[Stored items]
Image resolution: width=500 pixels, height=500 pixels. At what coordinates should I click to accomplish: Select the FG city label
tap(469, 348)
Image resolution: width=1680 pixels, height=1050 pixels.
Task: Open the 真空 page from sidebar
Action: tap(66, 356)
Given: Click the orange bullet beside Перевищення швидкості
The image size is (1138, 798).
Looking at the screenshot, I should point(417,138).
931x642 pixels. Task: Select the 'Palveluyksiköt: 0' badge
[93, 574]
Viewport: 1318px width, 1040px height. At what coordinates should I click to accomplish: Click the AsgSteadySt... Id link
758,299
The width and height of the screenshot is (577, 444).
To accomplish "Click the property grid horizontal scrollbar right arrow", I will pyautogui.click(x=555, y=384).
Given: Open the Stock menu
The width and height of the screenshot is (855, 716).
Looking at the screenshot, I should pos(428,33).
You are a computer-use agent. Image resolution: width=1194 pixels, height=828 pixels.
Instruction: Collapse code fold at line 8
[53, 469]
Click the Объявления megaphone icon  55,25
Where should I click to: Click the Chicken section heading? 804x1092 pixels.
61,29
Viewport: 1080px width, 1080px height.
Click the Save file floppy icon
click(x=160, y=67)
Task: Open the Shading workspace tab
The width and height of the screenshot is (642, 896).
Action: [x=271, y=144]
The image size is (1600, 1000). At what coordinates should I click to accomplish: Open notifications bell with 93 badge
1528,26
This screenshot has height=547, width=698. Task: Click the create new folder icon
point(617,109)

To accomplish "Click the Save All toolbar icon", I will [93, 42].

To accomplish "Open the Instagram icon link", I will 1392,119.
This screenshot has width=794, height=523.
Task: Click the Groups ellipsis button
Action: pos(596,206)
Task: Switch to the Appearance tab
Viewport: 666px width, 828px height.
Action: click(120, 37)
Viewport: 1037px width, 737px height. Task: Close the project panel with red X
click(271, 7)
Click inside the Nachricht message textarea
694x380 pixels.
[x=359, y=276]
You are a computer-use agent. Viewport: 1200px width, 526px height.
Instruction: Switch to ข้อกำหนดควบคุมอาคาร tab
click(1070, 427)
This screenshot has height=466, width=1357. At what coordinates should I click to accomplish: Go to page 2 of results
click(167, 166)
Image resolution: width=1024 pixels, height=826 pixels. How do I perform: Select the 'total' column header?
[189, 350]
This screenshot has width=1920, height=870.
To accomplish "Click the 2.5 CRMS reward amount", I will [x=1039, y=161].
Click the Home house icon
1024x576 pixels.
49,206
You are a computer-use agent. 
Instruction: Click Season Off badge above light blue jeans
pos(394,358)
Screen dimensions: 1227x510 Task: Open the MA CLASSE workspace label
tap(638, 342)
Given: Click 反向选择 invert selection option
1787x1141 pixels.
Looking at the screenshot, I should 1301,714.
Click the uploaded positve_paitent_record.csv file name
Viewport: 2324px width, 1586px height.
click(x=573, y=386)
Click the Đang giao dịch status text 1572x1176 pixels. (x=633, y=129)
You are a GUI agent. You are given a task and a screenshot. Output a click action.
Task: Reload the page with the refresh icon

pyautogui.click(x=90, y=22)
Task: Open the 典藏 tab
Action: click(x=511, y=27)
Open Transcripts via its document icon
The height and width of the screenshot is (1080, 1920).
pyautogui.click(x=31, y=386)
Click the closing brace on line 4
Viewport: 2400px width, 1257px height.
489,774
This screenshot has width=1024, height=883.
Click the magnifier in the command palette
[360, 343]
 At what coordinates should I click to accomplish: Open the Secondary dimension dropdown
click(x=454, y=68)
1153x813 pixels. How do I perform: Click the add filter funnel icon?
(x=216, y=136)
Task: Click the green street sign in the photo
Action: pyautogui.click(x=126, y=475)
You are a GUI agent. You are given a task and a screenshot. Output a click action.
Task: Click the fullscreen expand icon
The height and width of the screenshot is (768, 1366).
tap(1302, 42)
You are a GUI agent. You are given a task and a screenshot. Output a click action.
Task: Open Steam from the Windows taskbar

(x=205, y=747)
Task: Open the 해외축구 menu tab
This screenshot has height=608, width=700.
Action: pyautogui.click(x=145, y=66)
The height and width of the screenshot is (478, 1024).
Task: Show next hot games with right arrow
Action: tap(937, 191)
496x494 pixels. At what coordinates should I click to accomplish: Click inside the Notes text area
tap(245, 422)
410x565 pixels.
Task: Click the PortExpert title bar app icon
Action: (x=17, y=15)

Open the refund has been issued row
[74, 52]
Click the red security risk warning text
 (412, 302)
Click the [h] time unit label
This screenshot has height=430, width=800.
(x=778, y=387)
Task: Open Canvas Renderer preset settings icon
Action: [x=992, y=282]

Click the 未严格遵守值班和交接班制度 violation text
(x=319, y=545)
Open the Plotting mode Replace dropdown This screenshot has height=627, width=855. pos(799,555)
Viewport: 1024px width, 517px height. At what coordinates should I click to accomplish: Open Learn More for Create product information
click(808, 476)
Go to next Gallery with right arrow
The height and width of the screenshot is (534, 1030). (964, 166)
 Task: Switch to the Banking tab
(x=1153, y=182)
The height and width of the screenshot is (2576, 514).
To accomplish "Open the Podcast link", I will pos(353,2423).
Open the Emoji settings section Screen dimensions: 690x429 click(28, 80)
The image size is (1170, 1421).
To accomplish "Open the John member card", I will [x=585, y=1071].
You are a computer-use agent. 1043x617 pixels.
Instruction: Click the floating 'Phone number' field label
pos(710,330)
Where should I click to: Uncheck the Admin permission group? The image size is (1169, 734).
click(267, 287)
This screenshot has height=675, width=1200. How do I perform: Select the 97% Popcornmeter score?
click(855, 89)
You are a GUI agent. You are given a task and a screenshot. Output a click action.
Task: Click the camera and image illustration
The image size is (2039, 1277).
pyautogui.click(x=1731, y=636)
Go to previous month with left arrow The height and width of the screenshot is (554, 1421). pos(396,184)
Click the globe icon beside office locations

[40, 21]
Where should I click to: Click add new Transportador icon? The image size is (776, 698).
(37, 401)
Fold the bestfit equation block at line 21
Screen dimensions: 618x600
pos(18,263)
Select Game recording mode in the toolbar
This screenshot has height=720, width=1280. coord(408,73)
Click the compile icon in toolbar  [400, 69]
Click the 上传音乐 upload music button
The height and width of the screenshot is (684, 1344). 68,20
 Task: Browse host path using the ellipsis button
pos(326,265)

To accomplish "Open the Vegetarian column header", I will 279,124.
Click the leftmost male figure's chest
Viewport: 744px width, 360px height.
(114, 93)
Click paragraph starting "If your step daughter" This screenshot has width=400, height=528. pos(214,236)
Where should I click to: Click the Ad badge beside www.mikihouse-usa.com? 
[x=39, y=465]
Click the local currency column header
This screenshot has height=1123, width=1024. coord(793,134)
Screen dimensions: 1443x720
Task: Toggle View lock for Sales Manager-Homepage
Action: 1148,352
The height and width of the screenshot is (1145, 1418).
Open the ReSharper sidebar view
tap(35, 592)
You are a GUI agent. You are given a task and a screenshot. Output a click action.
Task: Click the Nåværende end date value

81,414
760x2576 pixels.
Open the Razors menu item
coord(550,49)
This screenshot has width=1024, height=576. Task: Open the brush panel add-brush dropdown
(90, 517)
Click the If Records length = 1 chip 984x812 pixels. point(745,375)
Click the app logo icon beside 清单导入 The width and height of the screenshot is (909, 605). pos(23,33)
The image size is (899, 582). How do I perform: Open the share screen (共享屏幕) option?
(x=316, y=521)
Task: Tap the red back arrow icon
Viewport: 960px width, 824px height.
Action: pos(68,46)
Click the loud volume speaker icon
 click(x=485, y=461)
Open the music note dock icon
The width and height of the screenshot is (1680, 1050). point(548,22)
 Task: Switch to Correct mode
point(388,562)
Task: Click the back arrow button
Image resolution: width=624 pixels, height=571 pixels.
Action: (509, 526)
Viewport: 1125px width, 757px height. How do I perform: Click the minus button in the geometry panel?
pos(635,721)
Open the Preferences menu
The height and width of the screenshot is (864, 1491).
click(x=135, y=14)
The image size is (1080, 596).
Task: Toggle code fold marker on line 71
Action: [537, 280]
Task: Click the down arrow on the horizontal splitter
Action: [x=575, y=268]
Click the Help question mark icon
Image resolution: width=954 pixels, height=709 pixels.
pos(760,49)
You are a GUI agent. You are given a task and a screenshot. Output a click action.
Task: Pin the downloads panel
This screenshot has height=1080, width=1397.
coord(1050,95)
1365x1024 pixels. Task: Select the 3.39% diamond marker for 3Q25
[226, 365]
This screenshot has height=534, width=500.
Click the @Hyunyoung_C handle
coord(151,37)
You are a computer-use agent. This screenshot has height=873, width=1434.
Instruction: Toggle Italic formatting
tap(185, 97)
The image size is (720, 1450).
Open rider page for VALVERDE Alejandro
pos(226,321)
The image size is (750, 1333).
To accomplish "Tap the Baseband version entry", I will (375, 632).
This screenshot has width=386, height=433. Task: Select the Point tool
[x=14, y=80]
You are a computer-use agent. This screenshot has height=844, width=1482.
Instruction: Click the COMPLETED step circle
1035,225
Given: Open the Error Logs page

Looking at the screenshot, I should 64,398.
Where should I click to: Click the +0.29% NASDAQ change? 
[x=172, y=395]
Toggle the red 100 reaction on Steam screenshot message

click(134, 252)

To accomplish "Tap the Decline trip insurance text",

Activity:
Word for word, restate the lines above from the line containing "This screenshot has width=1024, height=576." through the line containing "This screenshot has height=534, width=500.", with both included and nothing else.

Task output:
This screenshot has width=1024, height=576. Task: Open the brush panel add-brush dropdown
(90, 517)
Click the If Records length = 1 chip 984x812 pixels. point(745,375)
Click the app logo icon beside 清单导入 The width and height of the screenshot is (909, 605). pos(23,33)
The image size is (899, 582). How do I perform: Open the share screen (共享屏幕) option?
(x=316, y=521)
Task: Tap the red back arrow icon
Viewport: 960px width, 824px height.
Action: pos(68,46)
Click the loud volume speaker icon
 click(x=485, y=461)
Open the music note dock icon
The width and height of the screenshot is (1680, 1050). point(548,22)
 Task: Switch to Correct mode
point(388,562)
Task: Click the back arrow button
Image resolution: width=624 pixels, height=571 pixels.
Action: (509, 526)
Viewport: 1125px width, 757px height. How do I perform: Click the minus button in the geometry panel?
pos(635,721)
Open the Preferences menu
The height and width of the screenshot is (864, 1491).
click(x=135, y=14)
The image size is (1080, 596).
Task: Toggle code fold marker on line 71
Action: [537, 280]
Task: Click the down arrow on the horizontal splitter
Action: [x=575, y=268]
Click the Help question mark icon
Image resolution: width=954 pixels, height=709 pixels.
pos(760,49)
You are a GUI agent. You are given a task and a screenshot. Output a click action.
Task: Pin the downloads panel
This screenshot has height=1080, width=1397.
coord(1050,95)
1365x1024 pixels. Task: Select the 3.39% diamond marker for 3Q25
[226, 365]
This screenshot has height=534, width=500.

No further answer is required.